| What this exercise asks |
1. Answer these questions using the forum thread about OpenAI's competitive moat.
(a) According to d0mine, why do regulators exist?
(b) What can Siri and Alexa do that, per lallysingh, GPT cannot?
(c) What does gaogao say OpenAI's moat is primarily through right now?
2. From the forum thread about OpenAI's competitive moat, quote the passage starting at "regulators exists so" and ending at "nothing to control.".

| Text for analysis |
▬▬▬▬▬▬▬▬▬▬

I see this is a credible challenge because it most certainly is.

textninja · on March 24, 2023

I agree, I sounded more defeatist than I intended. No doubt the moat is expansive, but it’s not impossible to cross. At least until the regulators get involved. [I did it again, didn’t I.]

d0mine · on March 24, 2023

regulators exists so that big guys won't be worried that small guys will out innovate them. If somebody asks for regulation, they became too big to innovate themselves.

lallysingh · on March 24, 2023

I don't think so. OpenAI doesn't do anything but AI. You can't ask GPT to actually do anything for you but generate output.

Siri, the crap it is, can actually do things for you. Alexa can do things for you.

The real value of this system is as a control interface and OpenAI has nothing to control.

flangola7 · on March 24, 2023

Did you see the plugins announcement?

lallysingh · on March 26, 2023

Yeah (after my comment) but the big players will compete instead of doing plug-ins.

fnordpiglet · on March 24, 2023

But Microsoft does.

gaogao · on March 24, 2023

Yeah, my sense is that OpenAI moat is primarily just through the RLHF dataset right now. Most of the other things – foundational models and datasets, embeddings (roughly the plugins announcement today) – have generally already been commoditized. Just getting that dataset for fine tuning is one of the last major hurdles for the ChatGPT geist.

▬▬▬▬▬▬▬▬▬▬

| Extracted entries |

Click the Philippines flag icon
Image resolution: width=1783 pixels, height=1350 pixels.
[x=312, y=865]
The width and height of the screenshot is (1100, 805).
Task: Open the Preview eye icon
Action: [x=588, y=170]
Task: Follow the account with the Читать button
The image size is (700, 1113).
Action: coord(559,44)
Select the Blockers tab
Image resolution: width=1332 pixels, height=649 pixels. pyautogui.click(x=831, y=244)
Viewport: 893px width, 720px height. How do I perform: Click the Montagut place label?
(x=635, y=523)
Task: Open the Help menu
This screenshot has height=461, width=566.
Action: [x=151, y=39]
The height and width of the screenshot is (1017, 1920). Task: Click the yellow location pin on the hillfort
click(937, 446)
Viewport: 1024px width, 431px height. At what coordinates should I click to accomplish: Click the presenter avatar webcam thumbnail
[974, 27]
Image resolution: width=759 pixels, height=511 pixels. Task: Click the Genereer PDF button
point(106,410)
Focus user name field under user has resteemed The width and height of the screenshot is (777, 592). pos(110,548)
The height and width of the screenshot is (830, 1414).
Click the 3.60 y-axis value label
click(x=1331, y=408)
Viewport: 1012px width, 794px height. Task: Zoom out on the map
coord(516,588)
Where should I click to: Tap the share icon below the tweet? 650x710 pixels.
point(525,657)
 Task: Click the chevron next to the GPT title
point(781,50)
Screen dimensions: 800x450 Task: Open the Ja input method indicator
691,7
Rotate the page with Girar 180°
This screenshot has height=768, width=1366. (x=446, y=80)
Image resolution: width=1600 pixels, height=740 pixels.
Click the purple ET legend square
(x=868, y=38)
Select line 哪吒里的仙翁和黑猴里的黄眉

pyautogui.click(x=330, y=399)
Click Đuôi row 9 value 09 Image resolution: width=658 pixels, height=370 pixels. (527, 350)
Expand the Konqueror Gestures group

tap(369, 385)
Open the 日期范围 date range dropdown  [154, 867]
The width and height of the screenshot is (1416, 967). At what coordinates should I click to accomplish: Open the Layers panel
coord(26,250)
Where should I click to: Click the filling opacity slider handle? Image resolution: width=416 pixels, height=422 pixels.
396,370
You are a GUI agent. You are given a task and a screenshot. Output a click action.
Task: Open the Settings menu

▬▬▬▬▬▬▬▬▬▬

| Outputs in order |
1.
(a) So that big guys won't be worried that small guys will out-innovate them.
(b) They can actually do things for you, while GPT can only generate output.
(c) The RLHF dataset.

2.
regulators exists so that big guys won't be worried that small guys will out innovate them. If somebody asks for regulation, they became too big to innovate themselves.

lallysingh · on March 24, 2023

I don't think so. OpenAI doesn't do anything but AI. You can't ask GPT to actually do anything for you but generate output.

Siri, the crap it is, can actually do things for you. Alexa can do things for you.

The real value of this system is as a control interface and OpenAI has nothing to control.